I have been doing a lot of thinking this past week. Packing your life into 50 tea chests tends to make a person a little contemplative.

And what I've realised, in between the boxes, the bubble wrap and the puppies stealing my masking tape, is that it's not enough just to decorate a house. It's not enough just to paint walls in the latest palettes, hang prints like a Parisian gallerist, screw in whole lotta fancy New York hardware, toss some expensive cushions on a Danish sofa, and artfully arrange a pile of books on a low buttoned ottoman. (The latter skill still evades me: My coffee-table stack looks like the Returns Shute of the South Yarra Library. And I don't think I've managed any of the rest, either)

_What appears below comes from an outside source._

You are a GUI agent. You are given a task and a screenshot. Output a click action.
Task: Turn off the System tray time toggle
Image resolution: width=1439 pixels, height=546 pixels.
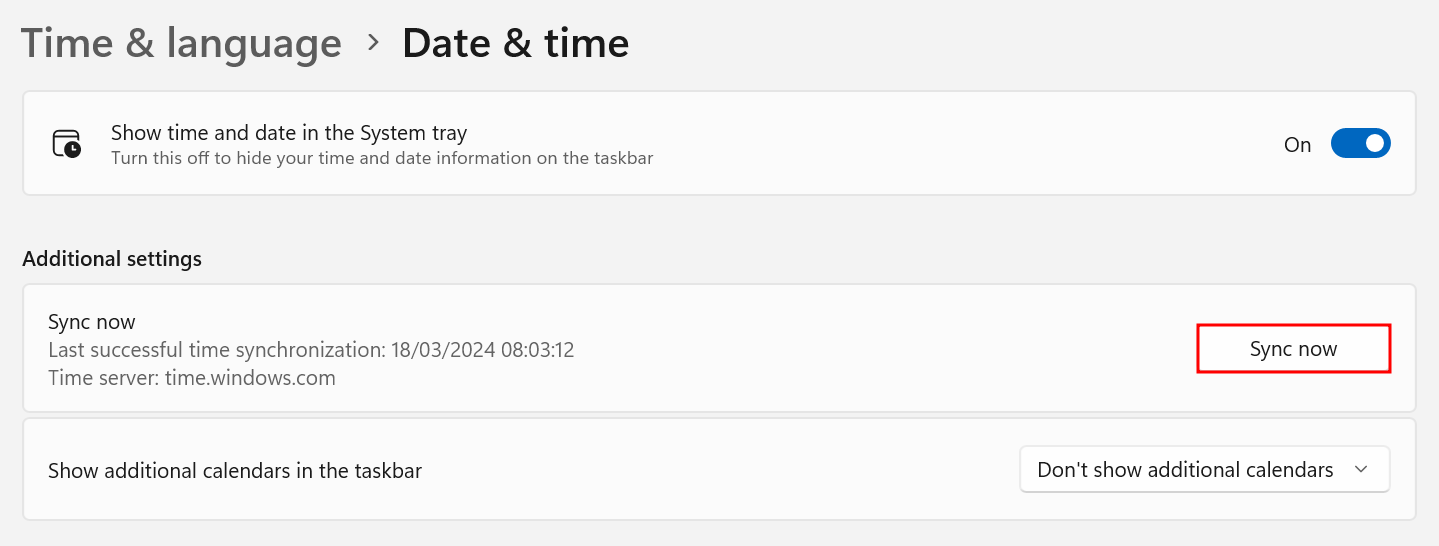click(1360, 144)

It's not even enough to slap on a marble splashback, hang some vintage lights from a flea market in the south of France, up-end a LV trunk for a bar, and throw together a salad with home-grown radicchio that looks like a dish Hugh Fearnley-Whittingstall whipped up. (Heart chair image via Canadian House & Home)

No.



You also need to add some love.

{Image source of heart rug unknown.}



This has been my decorating epiphany this week.

{Image above of Daylesford Organics' kitchen garden. Image below of Prieure d'Orsan. Both by me.}



RR and I don't spend a lot of time lazing around the house together. In fact, when Facebook founder Mark Zuckerberg married his girlfriend, one of her conditions was that "they have at least 100 minutes of alone time together every week". When RR and I heard this on the TV in our hotel room in Boston, we looked at each other in alarm and said, "That's a lot of minutes!"

I always thought our separate studies (into which we retreat each night) had been the reason we'd stayed together for so long. But obviously we're doing things all wrong. Obviously we're not following The 100-Minute Rule.


So tonight I told him that our next house is going to be different. We're going to have Romance. Couple Time. Shared Moments in Front of Grand Designs. (He looked rather scared at this but courageously nodded.) Our home is going to be a portrait of passion. The floor plan's going to be so filled with joy, Kevin McCloud himself is going to ring and ask what's in our girders?


{Image of cushion in Umbrella Print fabric via Anna Spiro}



And then I wondered how I would achieve all this?

Decorating Epiphany #2 came when I tried to stop our Cavalier Spaniel Cooper from humping our Jack Russell Coco over the bubble wrap. ("Very disturbing," as my niece Shae would say.)

I realised that if our new home (which we move into on Monday) was going to be a picture of marital contentment, we were going to have to get the decor right. So that means far less black and white. (Too cold.) Far less bold stripes. (Too much like an Alabama correctional facility.) And no more vintage prints of guns and shooting parties. (Even if they are from the lovely Knightsbridge Map & Antique Prints Store.)


I just need to work out what to put in their place?